This issue was fixed in Internet Explorer 9.
While we are on the subject of the Content-type HTTP header, XHTML is not the only one that IE gets wrong. It even treats plain text incorrectly. If you send a header that says that you are using plain text, but it contains something that IE thinks is HTML, it will ignore your header, and render it as HTML. So your text file that you carefully prepared gets converted into a run-in paragraph that is almost unreadable, with bits missing and formatting lost.
Why would they do it? Because occasionally, HTML pages are incorrectly served as plain text by web servers. And if that happens, this will make IE render it as HTML. This sounds like a good idea, but what this means is that authors who make these pages do not realise that their page is incorrectly being served as text, because when they check it in IE, it looks like it is working. Browsers that correctly comply with the content type that the page specifies will see the page source instead of its contents. And also, it means that many text files are incorrectly mangled because IE thinks they are HTML.
Either way, someone loses out. But if IE did not ignore the text Content-type header, the author would realise there was a problem, and fix the server instead. The page would work in all browsers, and IE would not screw up text files.
Demo: There is an iframe here containing a text file, not an HTML page.

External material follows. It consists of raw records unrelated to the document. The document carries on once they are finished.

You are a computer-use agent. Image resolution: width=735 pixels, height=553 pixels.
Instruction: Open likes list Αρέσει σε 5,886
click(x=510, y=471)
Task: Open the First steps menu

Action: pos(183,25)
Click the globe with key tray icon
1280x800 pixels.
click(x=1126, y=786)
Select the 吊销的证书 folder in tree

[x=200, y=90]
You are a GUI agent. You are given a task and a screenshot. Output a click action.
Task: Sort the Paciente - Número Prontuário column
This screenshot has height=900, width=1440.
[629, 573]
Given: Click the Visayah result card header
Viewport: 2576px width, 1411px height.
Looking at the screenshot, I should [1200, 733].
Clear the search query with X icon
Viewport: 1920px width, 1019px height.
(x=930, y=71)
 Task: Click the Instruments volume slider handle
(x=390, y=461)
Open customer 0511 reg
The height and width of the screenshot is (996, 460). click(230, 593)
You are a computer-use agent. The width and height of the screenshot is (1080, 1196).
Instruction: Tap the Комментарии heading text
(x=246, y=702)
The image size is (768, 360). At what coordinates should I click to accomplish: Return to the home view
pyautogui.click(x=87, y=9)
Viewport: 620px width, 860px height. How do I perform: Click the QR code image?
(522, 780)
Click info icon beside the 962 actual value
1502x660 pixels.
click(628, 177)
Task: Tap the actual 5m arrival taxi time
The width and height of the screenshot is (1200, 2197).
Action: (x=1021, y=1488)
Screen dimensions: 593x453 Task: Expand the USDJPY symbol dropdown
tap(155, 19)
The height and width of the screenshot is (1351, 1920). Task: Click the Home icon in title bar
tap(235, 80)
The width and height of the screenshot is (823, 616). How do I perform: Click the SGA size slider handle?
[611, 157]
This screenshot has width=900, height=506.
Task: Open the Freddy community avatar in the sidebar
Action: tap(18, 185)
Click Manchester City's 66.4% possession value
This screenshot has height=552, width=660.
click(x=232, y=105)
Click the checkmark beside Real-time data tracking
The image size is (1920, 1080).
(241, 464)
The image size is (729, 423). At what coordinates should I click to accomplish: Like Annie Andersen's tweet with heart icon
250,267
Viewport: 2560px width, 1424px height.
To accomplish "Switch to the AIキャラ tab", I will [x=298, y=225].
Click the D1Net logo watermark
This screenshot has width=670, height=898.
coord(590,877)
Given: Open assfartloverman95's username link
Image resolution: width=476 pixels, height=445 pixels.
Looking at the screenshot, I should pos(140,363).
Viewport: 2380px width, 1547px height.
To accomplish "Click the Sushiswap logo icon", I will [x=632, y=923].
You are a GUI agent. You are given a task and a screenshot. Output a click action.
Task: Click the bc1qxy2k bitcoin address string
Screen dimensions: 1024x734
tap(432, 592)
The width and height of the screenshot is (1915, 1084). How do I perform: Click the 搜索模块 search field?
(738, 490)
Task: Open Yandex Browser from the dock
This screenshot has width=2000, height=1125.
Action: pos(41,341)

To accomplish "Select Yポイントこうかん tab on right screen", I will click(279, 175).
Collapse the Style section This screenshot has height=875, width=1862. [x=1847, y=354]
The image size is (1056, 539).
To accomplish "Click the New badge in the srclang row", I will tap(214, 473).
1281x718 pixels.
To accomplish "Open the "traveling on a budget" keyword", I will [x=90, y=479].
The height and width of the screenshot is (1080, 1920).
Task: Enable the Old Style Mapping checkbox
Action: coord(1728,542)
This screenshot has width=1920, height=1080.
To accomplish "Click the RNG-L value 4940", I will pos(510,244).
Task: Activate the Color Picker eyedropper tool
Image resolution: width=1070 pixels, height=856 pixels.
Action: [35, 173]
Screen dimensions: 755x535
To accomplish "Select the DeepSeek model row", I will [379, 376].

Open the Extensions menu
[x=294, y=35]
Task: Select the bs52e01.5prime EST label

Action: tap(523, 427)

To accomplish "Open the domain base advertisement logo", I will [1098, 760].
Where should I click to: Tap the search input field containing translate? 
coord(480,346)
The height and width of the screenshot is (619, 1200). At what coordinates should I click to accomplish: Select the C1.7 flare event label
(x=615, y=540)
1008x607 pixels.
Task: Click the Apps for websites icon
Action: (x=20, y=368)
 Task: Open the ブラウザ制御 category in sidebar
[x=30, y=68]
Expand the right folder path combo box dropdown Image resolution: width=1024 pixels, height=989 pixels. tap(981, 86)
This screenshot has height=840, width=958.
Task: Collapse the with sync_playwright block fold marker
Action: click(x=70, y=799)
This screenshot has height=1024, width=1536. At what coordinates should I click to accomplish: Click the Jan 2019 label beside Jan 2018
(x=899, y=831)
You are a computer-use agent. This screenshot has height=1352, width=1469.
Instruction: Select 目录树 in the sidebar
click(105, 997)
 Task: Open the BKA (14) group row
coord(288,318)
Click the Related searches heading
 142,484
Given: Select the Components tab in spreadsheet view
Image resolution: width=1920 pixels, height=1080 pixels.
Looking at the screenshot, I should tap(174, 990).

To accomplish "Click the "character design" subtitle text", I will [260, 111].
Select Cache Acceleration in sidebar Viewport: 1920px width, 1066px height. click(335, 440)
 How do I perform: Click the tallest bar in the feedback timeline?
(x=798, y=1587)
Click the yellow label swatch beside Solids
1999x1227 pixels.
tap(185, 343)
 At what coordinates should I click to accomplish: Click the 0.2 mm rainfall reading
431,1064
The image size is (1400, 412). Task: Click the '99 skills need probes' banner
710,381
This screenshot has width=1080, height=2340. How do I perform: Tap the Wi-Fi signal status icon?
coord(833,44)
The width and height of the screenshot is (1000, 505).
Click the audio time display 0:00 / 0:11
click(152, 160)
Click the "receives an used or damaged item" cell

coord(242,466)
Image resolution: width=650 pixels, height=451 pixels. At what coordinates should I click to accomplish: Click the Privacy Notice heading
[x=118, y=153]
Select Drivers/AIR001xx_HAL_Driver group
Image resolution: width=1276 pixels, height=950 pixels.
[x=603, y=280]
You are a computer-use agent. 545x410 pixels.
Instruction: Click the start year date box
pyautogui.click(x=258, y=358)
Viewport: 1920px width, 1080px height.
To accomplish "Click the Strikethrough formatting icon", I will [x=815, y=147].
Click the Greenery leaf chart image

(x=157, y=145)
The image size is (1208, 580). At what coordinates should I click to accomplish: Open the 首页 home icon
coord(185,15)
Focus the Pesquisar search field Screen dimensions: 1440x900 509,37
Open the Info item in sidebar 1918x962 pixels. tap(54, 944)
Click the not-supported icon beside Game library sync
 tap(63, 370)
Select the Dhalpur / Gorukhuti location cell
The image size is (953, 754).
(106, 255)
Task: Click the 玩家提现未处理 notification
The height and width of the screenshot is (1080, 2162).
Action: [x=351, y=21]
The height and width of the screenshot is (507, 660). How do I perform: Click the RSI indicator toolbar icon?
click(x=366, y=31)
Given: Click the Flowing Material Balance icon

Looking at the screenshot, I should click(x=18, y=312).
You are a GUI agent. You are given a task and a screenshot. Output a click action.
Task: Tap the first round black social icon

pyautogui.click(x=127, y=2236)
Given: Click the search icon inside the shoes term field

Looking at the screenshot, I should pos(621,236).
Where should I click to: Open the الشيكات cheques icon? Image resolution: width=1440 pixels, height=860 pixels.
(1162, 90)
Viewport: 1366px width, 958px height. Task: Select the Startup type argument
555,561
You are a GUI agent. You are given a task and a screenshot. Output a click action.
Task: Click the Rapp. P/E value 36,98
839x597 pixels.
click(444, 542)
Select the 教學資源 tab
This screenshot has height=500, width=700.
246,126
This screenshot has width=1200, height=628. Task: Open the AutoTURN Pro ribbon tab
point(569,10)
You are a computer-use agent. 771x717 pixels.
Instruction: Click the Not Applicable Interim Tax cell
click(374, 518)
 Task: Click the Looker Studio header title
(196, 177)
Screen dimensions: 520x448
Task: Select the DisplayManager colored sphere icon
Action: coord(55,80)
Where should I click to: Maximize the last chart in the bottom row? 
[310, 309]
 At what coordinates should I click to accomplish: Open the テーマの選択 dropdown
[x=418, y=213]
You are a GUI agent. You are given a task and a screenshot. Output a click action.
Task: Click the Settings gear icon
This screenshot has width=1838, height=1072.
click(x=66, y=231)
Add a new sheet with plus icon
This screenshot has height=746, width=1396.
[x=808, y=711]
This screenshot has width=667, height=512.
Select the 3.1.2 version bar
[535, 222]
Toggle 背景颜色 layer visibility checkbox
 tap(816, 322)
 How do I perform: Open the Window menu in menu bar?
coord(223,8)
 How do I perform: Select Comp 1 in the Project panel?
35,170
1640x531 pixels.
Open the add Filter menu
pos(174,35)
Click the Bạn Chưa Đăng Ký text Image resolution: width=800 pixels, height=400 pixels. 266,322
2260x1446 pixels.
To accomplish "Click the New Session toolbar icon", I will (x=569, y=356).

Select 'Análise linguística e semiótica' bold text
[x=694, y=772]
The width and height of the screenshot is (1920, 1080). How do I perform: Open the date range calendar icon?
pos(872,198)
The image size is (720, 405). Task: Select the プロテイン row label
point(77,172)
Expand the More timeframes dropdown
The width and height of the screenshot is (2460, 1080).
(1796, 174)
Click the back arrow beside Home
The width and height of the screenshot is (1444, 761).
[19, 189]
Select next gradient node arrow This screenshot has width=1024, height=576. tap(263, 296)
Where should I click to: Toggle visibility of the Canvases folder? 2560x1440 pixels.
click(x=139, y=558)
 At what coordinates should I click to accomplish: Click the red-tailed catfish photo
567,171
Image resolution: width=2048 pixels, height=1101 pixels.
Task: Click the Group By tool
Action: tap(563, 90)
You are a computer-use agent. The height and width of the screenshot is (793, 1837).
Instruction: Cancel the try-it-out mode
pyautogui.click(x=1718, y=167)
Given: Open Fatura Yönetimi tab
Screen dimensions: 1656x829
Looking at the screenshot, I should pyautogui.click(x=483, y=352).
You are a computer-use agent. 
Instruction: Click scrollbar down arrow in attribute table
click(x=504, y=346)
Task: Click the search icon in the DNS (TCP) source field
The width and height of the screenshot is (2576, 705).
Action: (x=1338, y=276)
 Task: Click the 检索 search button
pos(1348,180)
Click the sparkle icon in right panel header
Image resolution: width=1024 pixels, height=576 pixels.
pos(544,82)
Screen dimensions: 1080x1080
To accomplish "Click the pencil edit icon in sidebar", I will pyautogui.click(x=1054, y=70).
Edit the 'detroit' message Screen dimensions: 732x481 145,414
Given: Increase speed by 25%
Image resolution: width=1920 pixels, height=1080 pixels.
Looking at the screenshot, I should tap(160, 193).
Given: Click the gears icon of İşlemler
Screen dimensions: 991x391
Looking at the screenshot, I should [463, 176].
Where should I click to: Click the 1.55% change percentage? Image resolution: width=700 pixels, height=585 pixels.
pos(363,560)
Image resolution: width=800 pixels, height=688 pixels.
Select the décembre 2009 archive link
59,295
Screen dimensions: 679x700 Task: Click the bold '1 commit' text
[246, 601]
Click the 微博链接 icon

Workaround: Make sure your server sends the correct Content-type header for web pages, and make sure that any text files do not contain anything that IE might mistake for HTML. If you are using a browser that correctly respects the Content-type header, but you are faced with a page that incorrectly serves HTML as plain text, you can use my 'Force HTML' bookmarklet to convert it back into HTML again. In Opera, you can install my 'fix content type' user JavaScript to automatically apply the fix where it is needed. Unlike IE, this actually tells you when it tries to recover a page (so authors can see they got it wrong), and allows you to go back to the original when it tries to fix pages that do not need to be fixed.